25L’honneur fut ainsi le point central autour duquel s’articula le dispositif qui permit de soumettre le militaire à la loi. Membre du comité militaire, Charles Chabroud en exploita toutes les ressources pour élaborer un code militaire, qui tînt compte à la fois, des spécificités du statut juridique des soldats et de la nécessité de les rattacher au régime au droit commun. Il s’agissait ainsi de faire du soldat un citoyen, malgré l’aliénation de certains de ses droits élémentaires résultant de son engagement :
« Des biens sociaux sur lesquels le droit de punir est exercé, il ne reste ainsi à la loi militaire que la liberté et l’honneur.

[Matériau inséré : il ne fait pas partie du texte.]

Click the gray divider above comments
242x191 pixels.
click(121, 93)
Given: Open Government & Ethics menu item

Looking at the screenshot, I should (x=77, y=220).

La liberté du citoyen est modifiée dans l’état social ; celle du soldat est aliénée par son engagement. Tant que dure l’engagement, il est presque esclave ; et s’il oublie la rigueur de son devoir, appesantir la dépendance, c’est prendre, dans la nature même de la stipulation qui le lie, le moyen de l’en raviser.

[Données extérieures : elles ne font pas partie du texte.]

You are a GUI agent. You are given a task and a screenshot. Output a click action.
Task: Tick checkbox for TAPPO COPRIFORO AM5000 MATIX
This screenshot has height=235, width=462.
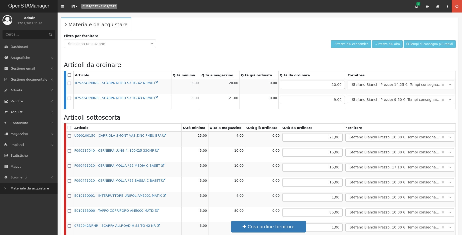pyautogui.click(x=69, y=211)
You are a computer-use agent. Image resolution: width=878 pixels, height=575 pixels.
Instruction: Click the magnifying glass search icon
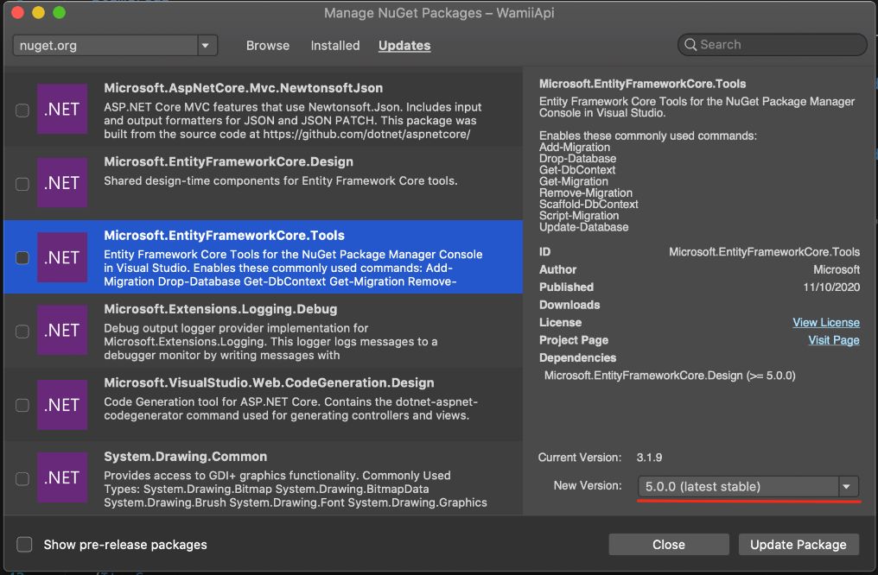pyautogui.click(x=690, y=45)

L’honneur est susceptible de quelque latitude, non en soi-même, mais dans ses effets. Celui qui s’abstient de l’acte qui lui enlèverait l’approbation des autres, veut conserver son honneur ; celui qui, en vue de cette approbation, fait un grand effort, veut assurément quelque de plus, et pourtant c’est toujours de l’honneur.
Le soldat est dans le dernier cas ; sa position est un effort ; et dans les dangers, dans les rudes épreuves de son métier, c’est la passion de l’honneur qui doit le soutenir. L’état militaire est sur ce pivot une espèce de jeu magique ; la législation y entretient le mouvement, et elle en profite.

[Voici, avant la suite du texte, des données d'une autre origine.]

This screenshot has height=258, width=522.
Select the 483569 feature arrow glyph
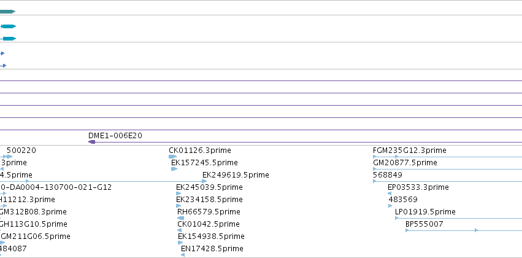pyautogui.click(x=390, y=206)
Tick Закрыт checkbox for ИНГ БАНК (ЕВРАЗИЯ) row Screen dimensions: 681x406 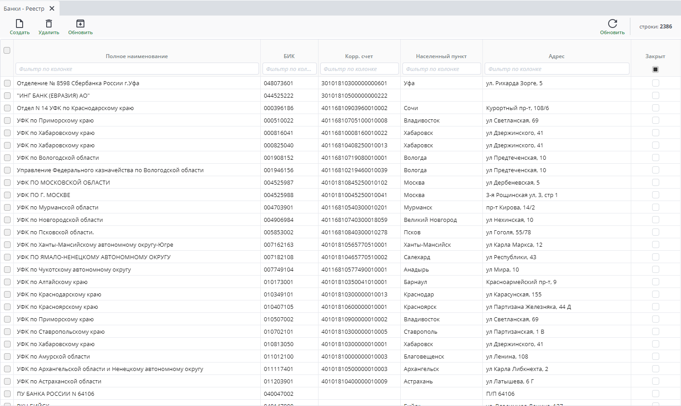coord(655,95)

C’est donc à la liberté que le soldat a abdiquée ; c’est à l’honneur qui lui a été promis de fournir le plan du code pénal militaire : des fers et de la honte, voilà le texte à développer40. »
26Chabroud réalisait ainsi ce que Guibert croyait impossible. En partant de la spécificité de la condition militaire, il parvenait, par la mobilisation de l’honneur, à introduire les soldats dans la sphère civique. Ainsi se manifestait la puissance politique du paradoxe de l’honneur par lequel la spécificité d’un régime juridique permettait la soumission au droit commun41. Comme le soulignait Chabroud :
« Il y a pour le soldat de tous les rangs un honneur délicat, qui ne doit pas être blessé ; il y a une dignité d’homme et de citoyen que le soldat n’a pas abdiquée42. »
27La prise en compte de cette « dignité d’homme et de citoyen » permit de surmonter les multiples contradictions qui, tout au long de l’ancien régime, avaient entravé les relations entre le code militaire et le droit commun. Le nouveau code militaire du 19 octobre 1791, fut le principal instrument de l’intégration des soldats au corps civique. Selon un principe établi dès la loi du 29 octobre 1790, un
« homme de guerre ne pourra être condamné à une peine afflictive ou infâmante que par un jugement d’un tribunal civil ou militaire, suivant la nature du délit dont il se sera rendu coupable ».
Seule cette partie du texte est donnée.